To which a woman prompts, “Are you saying dairy is bad for us?

Meenu: Apart from being bad for health, it is ethically cruel. Did you know that a baby calf is separated from its mother at birth? Did you know it’s not even given a single drop of mother’s milk? Are you really open to stealing a child’s milk? But since we believe more in logic, let me tell you that the countries with the lowest consumption of dairy have the lowest rates of osteoporosis.

There were some ‘aahs’ and ‘oohs’ from the crowd.

She specified that if she continued talking about dairy, she could go on forever. Meenu shared some shocking alternates for Dairy with us.

Meenu made us taste something unexpected.

This might sound strange, but this chaach was made with the dahi prepared out of rice & peanuts. Yeah, you heard it right. She made us taste the chaach, and really, it was hard to tell the difference.

Coconut Milk

No, ma’am, you’re not supposed to add coconut to milk.

Take freshly grated coconut and add half a liter of water to it. Blend it together, and your coconut milk is ready!  The milk can be used for up to two-three days (if kept in the fridge).
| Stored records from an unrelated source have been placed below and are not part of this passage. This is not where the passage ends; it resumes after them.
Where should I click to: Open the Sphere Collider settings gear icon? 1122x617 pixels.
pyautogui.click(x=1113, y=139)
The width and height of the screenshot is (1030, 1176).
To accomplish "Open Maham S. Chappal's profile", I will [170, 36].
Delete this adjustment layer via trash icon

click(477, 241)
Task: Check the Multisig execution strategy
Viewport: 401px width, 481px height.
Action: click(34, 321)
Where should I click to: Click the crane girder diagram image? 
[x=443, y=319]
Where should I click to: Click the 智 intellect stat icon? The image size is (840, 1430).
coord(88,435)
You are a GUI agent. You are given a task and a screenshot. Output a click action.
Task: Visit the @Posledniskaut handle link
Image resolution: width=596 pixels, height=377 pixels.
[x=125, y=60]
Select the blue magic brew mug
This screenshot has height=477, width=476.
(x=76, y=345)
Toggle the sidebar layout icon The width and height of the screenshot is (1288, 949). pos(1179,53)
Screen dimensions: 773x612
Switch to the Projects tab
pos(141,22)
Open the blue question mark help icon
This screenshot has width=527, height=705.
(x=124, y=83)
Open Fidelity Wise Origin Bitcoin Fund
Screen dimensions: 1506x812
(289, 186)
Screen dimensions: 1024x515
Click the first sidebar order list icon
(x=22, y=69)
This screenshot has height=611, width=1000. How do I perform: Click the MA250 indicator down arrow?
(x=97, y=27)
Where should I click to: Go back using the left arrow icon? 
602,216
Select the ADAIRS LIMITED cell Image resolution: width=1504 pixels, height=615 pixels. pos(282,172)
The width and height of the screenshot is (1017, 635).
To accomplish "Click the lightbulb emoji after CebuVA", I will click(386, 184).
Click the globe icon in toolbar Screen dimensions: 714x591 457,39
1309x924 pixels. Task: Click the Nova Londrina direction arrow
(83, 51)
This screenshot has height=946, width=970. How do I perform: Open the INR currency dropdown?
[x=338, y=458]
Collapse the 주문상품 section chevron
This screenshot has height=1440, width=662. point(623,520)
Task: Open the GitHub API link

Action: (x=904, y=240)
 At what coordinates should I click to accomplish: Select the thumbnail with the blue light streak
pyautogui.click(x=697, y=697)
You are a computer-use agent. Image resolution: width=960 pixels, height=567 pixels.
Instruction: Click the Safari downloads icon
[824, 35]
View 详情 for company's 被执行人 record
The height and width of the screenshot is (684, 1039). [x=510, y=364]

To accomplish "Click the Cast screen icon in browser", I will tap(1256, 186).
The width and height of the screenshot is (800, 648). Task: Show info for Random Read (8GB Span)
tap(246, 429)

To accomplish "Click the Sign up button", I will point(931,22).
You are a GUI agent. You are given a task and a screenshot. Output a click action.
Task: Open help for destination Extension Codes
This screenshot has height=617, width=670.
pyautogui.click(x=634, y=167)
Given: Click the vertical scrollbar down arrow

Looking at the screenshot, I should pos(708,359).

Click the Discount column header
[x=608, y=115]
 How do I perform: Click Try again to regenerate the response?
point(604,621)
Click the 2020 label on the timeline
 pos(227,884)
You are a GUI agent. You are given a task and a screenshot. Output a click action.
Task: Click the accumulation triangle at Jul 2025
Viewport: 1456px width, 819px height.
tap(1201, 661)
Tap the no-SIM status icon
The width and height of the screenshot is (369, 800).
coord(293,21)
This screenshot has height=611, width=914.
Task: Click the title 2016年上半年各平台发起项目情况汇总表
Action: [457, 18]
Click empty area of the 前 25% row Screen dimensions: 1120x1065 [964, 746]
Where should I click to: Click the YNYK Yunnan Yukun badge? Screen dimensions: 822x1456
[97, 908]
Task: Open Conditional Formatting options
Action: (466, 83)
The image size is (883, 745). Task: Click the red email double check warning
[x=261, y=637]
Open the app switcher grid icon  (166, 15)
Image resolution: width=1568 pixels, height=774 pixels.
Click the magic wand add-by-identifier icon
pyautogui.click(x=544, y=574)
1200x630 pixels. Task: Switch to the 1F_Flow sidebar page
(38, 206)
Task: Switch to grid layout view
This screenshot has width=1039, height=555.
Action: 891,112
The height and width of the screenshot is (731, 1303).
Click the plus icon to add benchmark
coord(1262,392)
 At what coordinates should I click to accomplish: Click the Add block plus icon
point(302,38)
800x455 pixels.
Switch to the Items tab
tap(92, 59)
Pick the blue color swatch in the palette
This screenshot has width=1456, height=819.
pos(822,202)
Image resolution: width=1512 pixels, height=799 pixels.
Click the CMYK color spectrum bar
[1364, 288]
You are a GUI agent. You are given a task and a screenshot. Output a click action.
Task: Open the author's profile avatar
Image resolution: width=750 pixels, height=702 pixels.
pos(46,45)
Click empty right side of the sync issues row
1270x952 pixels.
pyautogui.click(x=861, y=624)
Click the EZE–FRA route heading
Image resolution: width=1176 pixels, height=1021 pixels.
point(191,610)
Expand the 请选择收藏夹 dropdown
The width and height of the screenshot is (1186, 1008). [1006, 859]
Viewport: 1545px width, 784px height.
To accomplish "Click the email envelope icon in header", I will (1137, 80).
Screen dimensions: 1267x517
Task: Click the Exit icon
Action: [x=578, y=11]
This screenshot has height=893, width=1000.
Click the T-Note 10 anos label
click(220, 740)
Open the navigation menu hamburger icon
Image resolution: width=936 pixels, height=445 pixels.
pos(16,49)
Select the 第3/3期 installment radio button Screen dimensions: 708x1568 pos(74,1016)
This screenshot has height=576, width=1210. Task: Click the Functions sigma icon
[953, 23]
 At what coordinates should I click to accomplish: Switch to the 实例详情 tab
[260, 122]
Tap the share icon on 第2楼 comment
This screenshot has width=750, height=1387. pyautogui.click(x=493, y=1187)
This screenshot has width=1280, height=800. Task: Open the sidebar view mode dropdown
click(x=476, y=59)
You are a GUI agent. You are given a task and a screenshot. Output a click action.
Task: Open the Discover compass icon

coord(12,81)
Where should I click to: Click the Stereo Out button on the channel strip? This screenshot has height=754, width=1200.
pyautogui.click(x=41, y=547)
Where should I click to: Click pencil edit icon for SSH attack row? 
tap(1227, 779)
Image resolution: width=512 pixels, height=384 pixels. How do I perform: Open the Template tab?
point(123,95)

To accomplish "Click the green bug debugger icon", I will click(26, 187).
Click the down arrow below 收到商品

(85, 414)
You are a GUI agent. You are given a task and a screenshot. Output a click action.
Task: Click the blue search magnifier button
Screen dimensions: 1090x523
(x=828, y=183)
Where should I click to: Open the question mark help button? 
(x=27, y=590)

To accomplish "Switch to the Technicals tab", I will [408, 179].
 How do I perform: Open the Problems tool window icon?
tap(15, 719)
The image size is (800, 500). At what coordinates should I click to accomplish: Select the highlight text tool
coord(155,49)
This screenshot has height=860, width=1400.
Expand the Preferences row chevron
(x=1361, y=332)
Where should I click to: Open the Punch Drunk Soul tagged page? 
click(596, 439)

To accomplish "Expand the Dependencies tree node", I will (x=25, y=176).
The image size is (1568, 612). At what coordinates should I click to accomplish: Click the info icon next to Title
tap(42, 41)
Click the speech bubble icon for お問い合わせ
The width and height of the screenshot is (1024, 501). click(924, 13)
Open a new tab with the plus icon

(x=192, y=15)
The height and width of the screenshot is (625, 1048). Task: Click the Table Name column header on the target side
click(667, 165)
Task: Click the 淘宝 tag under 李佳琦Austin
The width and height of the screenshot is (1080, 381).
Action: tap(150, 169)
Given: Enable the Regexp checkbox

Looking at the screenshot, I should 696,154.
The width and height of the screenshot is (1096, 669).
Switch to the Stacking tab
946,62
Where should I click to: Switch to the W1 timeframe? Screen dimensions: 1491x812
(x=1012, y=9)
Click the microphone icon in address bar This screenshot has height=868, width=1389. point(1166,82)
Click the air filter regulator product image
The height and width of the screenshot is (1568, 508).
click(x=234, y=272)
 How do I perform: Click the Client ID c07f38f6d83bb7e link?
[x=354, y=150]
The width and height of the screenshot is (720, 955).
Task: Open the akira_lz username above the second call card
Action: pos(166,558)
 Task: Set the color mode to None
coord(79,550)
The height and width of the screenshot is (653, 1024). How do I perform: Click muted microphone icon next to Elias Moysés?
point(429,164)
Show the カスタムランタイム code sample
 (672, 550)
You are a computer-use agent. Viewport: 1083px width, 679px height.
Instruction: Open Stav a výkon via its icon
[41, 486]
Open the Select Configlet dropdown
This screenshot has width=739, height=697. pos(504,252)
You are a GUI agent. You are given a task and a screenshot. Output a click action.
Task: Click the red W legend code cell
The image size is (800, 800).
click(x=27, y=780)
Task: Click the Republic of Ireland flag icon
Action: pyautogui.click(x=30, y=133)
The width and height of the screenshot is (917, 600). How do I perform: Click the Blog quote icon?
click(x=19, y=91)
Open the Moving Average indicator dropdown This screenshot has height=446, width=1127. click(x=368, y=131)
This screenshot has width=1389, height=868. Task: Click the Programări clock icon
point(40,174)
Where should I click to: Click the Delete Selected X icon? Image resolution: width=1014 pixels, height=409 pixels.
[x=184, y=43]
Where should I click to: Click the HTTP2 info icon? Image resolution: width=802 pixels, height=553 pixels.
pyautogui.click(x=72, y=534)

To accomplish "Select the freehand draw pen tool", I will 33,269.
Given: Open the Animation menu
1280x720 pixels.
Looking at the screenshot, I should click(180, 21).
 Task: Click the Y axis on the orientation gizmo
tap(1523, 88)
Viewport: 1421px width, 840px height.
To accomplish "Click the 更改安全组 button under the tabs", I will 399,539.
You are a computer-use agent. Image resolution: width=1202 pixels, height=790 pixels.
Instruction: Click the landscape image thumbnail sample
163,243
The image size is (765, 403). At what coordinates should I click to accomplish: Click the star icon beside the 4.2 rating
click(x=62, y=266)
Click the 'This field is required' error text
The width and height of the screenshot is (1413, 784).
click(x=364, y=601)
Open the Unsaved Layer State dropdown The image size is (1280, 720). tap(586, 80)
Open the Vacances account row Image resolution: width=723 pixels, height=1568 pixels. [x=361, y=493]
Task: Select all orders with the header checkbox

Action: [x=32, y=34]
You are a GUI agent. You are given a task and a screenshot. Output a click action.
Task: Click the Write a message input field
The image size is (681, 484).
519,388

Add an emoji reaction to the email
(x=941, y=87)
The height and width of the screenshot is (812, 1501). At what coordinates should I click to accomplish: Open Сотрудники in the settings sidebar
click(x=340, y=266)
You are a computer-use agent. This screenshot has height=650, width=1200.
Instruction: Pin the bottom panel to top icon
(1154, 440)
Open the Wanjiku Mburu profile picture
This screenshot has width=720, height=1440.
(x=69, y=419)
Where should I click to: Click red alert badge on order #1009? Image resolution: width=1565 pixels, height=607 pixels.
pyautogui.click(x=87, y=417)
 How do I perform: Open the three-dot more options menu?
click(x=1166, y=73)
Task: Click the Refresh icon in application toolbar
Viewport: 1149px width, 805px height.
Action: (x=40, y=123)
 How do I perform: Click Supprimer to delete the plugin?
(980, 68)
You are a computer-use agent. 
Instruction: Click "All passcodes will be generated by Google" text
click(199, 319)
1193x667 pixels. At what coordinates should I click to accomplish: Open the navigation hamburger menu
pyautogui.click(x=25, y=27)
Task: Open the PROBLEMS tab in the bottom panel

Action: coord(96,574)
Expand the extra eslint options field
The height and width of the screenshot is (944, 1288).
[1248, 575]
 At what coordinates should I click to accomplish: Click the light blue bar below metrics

Meenu then showed us how to make Herb and Garlic Cheese Spread

Ingredients

1 cup raw cashew nuts

3-4 cloves of garlic, finely minced.

Mixed Herbs (Fresh or dried)

1-2 tsp lime juice

Filtered water

Rock salt/ Sendha Namak

Freshly ground black pepper to taste

Method

Soak the raw cashews in warm filtered water (just enough to cover them) for at least two hours with a dash of sea salt. Pour out the water from the cashews and rinse the fresh water. Add the cashews and other ingredients to a blender. Process until you get a thick but creamy spread. Add water if needed. Put into a glass container, cover, and keep in the fridge overnight for all the flavors to mingle. It should stay good for five to six days if refrigerated. Enjoy with crackers/bread as a dip accompanied by some raw vegetables.

Well, this was my favorite, I had it with about 5-6 carrot slices.

Soon after she taught us how to create some dishes, it was time for lunch. There were vegan kadhi, vegan baked vegetable, dip, amazing vegan mayonnaise salad, brown rice and more.

-Burp-

Well, the food was vegan and delicious. Can’t wait to see the health benefits of vegan food.